A short story.
It’s just a novel cut short right? Less developed themes and characters? Just take a novel, cut out the slow bits, speed up everything and BAM; the perfect short story.
Well, not exactly.
When writing a short story, the author has to be precise and concise in word choice and development, both of characters and themes. Because of this, short story authors often choose to leave out background details, instead beginning in the middle of all the action and developing an understanding of the characters through the plot itself. The author shows us who the characters are by leading them down different paths, giving them characteristics through the choices they make.

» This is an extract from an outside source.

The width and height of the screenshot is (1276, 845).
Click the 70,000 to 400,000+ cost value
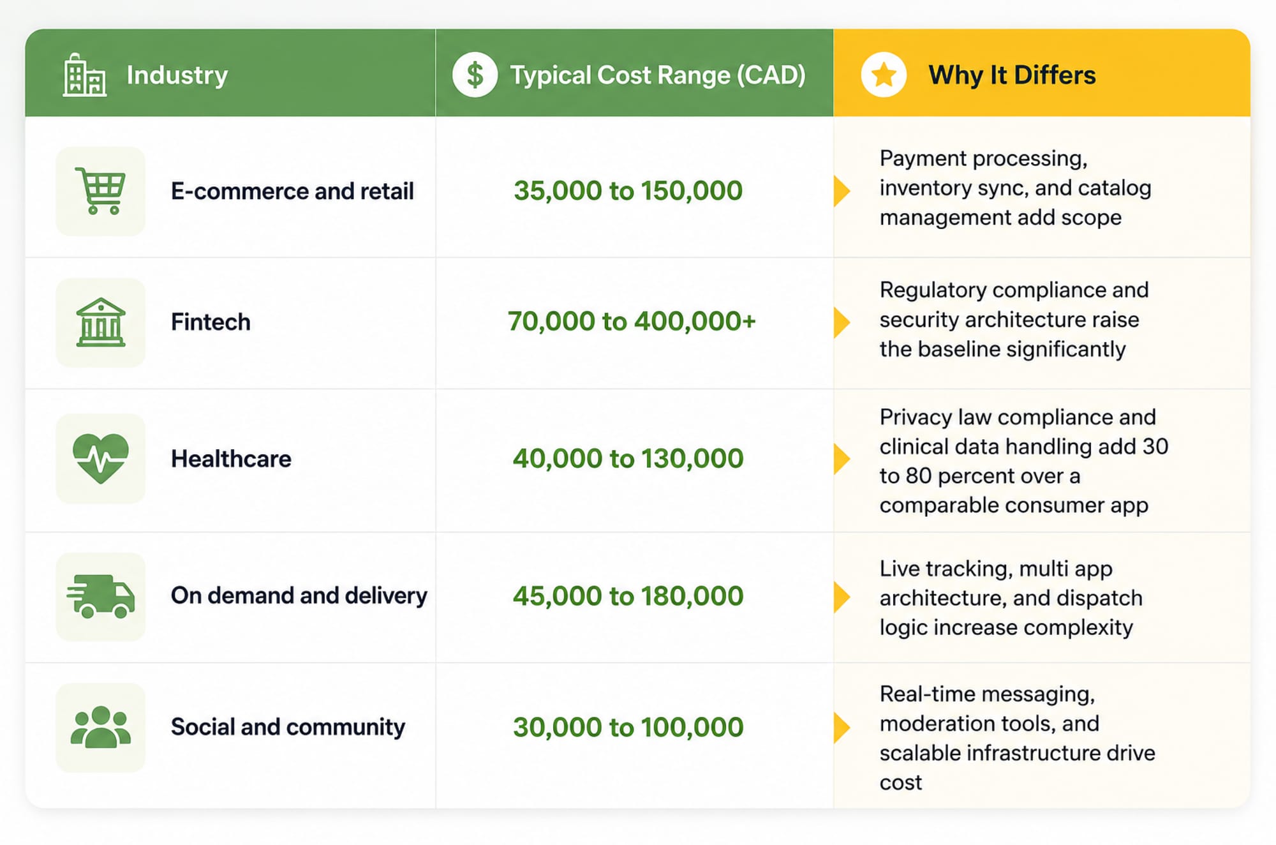632,321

The author must also make concessions on the complexity of the plot. Instead of inundating the story with multiple, intersecting plot lines, both big and small, they must focus on one plot and develop that in the limited amount of pages they have. The plot in short stories, also tends to deal with more internal problems of the protagonist, as opposed to external conflicts.

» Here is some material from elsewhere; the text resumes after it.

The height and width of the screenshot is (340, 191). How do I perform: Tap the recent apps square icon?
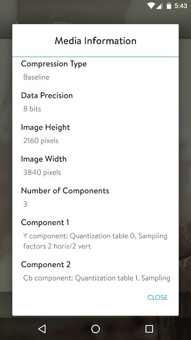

When researching different genres, the short story stood out to me. For a short story every word counts, they can’t spend two chapters developing a character; instead they have to illustrate who the character is throughout the story and in small actions which add up.
This appeals to me because it seems similar to an essay, but with the arguments and ideas hidden in fictional characters and story-lines. This idea directly translates to what I want to do with my first experiment. When I was looking through my old papers, I found one I had written for my intro to psychology course on the Stanford Prison experiment. The goal of this essay was to critically analyze the faults, both ethical and moral, in the design of this experiment using knowledge from the textbook and lectures.

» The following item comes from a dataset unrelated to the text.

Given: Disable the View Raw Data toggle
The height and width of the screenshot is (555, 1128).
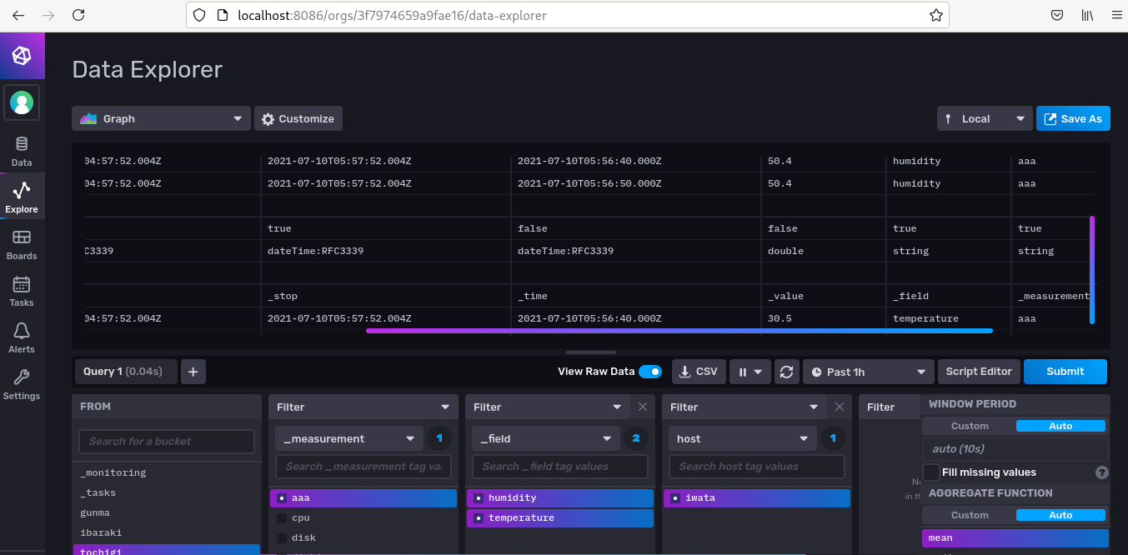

This immediately gave me an idea to write about the experiment through the eyes of a participant, an idea that was later improved upon by one of my classmates. They suggested I write from the perspective of both a prisoner and a guard. From their perspective, I plan to show the doubts and fears real participants must surely have experienced during the run of the experiment.
Through this experiment, I think I will gain a new perspective on how to formulate arguments and make the best use of what space I am allotted.